When crafting writing prompts, small changes in wording or configuration can lead to major differences in results. Managing and sharing different versions of these prompts, especially among team members, can be challenging. The Baserun Compare feature enables the entire team to compare prompt templates, models, and configurations side by side, facilitating easier iteration and performance evaluation.

Use cases

  • Deciding which models or configurations: Pick the best option by comparing their results side by side.
  • Decide which prompt version performs better: Determine the most effective way of phrasing prompts by evaluating different versions.
  • Regression Tests/Backtesting: Check if new results match what’s expected to spot any regressions or deviations.

Features

  • Version cotrols
  • Edit prompt versions & testing cases on the fly
  • Side-by-side comparisons
  • Bulk testing
  • Share reports
  • Export reports

Instruction

1

Click the `Compare` button at top right corner of the prompt details in your playground.

In the latest version, we merged the “Compare” and “Playground” tabs into one.

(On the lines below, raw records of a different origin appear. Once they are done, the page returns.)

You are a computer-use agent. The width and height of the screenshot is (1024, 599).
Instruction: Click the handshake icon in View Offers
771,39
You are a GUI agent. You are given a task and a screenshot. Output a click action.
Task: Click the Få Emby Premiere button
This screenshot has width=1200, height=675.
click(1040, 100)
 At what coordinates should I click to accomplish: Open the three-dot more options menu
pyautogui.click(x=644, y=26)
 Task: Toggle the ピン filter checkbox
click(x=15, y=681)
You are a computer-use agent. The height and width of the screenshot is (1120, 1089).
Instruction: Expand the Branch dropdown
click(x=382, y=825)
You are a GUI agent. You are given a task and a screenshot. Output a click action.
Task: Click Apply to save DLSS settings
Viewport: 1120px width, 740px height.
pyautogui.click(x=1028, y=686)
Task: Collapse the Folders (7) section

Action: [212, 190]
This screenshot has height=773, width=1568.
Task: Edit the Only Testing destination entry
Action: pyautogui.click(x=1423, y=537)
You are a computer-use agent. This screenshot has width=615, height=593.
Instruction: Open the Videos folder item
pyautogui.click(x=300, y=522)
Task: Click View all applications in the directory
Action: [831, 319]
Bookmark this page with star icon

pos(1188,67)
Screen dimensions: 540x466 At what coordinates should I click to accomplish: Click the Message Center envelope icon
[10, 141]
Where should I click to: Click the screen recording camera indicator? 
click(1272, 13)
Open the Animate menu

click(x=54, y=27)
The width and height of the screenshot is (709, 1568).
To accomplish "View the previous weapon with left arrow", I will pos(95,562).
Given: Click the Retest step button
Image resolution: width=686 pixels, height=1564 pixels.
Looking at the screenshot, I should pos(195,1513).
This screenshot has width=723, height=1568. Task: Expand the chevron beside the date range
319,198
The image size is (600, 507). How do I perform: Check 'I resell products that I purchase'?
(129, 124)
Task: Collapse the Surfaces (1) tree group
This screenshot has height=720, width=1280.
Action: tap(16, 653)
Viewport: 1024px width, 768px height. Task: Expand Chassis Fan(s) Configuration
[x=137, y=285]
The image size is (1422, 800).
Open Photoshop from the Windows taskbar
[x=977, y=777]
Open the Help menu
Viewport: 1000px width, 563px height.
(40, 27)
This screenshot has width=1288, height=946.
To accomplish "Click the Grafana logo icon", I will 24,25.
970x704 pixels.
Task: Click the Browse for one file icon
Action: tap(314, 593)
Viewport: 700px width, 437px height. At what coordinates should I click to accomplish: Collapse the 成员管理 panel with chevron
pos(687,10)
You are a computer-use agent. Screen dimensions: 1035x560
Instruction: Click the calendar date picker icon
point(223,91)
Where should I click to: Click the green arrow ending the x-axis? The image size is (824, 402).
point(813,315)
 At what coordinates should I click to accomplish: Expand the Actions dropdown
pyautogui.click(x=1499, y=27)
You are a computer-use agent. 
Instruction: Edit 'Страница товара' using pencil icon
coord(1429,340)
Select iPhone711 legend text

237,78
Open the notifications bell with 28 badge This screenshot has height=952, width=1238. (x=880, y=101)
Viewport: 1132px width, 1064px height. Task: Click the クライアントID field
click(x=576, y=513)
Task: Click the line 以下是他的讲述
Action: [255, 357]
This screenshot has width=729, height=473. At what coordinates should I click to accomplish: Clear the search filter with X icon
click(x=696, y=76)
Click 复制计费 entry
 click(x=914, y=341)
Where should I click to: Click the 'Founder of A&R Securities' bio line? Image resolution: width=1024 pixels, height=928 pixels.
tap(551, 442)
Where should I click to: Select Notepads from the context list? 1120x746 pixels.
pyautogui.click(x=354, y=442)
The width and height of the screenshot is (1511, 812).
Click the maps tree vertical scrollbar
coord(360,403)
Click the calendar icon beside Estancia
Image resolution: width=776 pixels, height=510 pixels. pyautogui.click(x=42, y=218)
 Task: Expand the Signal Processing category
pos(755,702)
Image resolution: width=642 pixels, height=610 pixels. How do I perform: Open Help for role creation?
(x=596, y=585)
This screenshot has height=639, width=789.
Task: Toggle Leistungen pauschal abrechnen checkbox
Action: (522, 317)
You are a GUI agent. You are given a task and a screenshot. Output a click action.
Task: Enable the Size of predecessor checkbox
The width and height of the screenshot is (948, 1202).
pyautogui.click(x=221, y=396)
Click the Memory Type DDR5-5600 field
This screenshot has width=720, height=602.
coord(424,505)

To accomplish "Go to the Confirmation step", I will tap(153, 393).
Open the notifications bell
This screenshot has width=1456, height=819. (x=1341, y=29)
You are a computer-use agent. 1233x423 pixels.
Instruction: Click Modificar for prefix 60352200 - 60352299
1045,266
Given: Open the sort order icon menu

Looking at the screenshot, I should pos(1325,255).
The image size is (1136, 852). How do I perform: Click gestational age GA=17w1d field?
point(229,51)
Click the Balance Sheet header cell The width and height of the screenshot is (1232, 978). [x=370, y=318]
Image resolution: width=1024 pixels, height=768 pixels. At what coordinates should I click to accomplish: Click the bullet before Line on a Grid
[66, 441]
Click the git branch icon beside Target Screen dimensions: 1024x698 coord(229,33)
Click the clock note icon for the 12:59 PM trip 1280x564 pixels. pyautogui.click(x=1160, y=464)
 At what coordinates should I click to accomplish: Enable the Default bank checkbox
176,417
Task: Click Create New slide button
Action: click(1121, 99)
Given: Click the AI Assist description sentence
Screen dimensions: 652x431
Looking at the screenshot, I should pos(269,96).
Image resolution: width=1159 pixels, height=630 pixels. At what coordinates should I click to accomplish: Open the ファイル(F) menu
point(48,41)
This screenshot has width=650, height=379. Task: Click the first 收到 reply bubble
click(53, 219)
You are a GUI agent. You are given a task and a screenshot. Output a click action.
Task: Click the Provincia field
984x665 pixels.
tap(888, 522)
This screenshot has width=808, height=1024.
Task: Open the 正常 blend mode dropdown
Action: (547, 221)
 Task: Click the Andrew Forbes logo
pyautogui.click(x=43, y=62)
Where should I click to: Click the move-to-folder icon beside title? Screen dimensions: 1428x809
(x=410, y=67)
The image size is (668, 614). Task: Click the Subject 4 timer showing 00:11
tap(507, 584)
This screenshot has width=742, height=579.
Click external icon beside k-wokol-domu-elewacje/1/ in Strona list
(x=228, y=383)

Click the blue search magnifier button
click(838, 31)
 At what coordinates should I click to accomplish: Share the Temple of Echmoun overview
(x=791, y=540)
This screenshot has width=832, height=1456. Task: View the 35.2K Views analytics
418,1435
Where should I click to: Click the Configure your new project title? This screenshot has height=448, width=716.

You can now switch between the two modes through tabs. “New session” will default to the “Playground” mode.”New compare session” will default to the “Compare” mode.

2

Select the prompt and the versions you would like to compare.

By default, Baserun pre-selects the previous version, but you can also create a new version within the comparison report.

Duplicate prompt version

3

Click Run all to generate outputs.

You can also edit the test inputs at any time and rerun the test.

4

Save as the active version.

After you have decided on the best-performing version, click on the prompt card, and then click on the ‘Save as the Active Version’ button. This action will set the selected version as the active version for the prompt.

Save as the active version